31Les fourmis esclavagistes, dont le comportement est analysé aujourd’hui comme une forme de parasitisme, sont des espèces de fourmis qui volent, lors de raids, les larves et les nymphes d’autres espèces de fourmis car leurs ouvrières sont incapables de s’occuper de leur couvain et doivent donc impérativement capturer des imagos d’une autre espèce, pour se perpétuer. Lors de l’organisation de ces raids, les glandes de Dufour des fourmis esclavagistes sécrètent alors des phéromones de recrutement pour se rassembler avant l’attaque, puis des phéromones de panique pour disperser les fourmis du nid ciblé et attaqué. Les esclavagistes ne tuent pas la reine hôte afin de pouvoir piller de nouveau le nid. Les ouvrières nées des captures développent un « programme comportemental normal » car elles ont appris, en se développant dans le nid étranger, par expérience précoce, à reconnaître leurs hôtes ou ravisseurs. Elles s’occupent de leurs œufs et couvain comme s’ils appartenaient à leur propre espèce, comme des congénères (Ettorre et Errard, 1998, Lenoir, et coll. 2001).4
32Selon l’entomologiste Luc Passera (2022), le terme « esclavagiste » n’est pas le plus approprié car les ouvrières asservies appartiennent à une autre espèce, et il vaudrait mieux, si l’on veut rester dans le registre anthropomorphique, parler de « domestication » comme l’homme asservit le cheval, le bœuf, l’âne voire l’éléphant.
Discussion
33Il est fréquent d’entrevoir chez les insectes sociaux une société idéalisée où règne paix et harmonie, une projection anthropomorphique sublimée de la vie en communauté ; Freud considère que chez les insectes sociaux les volontés individuelles sont mises au service de la volonté du groupe.
34L’ouvrière renonce à sa liberté pour le bien collectif, une réalité inimaginable chez l’humain pour lui. Cependant, pour comprendre le comportement des fourmis, il est fondamental de faire abstraction du mode de fonctionnement des sociétés humaines. Les fourmis travaillent en groupe sans avoir de chef qui centralise l’information et détermine quel membre de l’équipe fait quoi, comment, avec qui et quand.
35L’organisation est entièrement distribuée et non pyramidale, elle repose sur des individus autonomes qui partagent des informations continuellement.
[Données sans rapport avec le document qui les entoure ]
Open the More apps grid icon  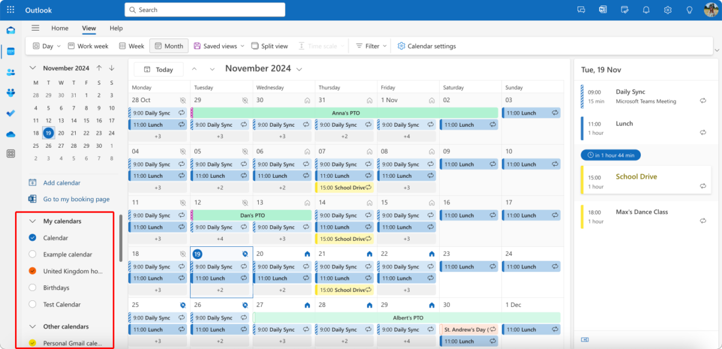tap(9, 10)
Ce qui signifie que si un membre de la colonie venait à disparaître, la fourmilière continuerait à fonctionner sans encombre.
36Chaque fourmi agit en fonction de son état physiologique et des interactions qu’elle établit avec ses proches et son environnement.
37Ces colonies peuvent ainsi résoudre des problèmes de logistique compliqués, le tout sans planification préalable. La colonie fonctionne selon un principe d’auto-organisation qui est un processus au cours duquel une organisation émerge à partir d’interactions entre les constituants d’un système initialement désordonné, sans contrôle externe.
38On est loin d’un réflexe moteur car la fourmi effectue une véritable prise de décision : les fourmis ne sont pas de petits êtres automatisés guidés par leurs gènes, mais des individus qui apprennent constamment et rapidement. L’environnement a un énorme impact.
39Les études sur le cerveau des fourmis montrent qu’il n’est plus possible de leur nier l’existence d’une forme d’intelligence.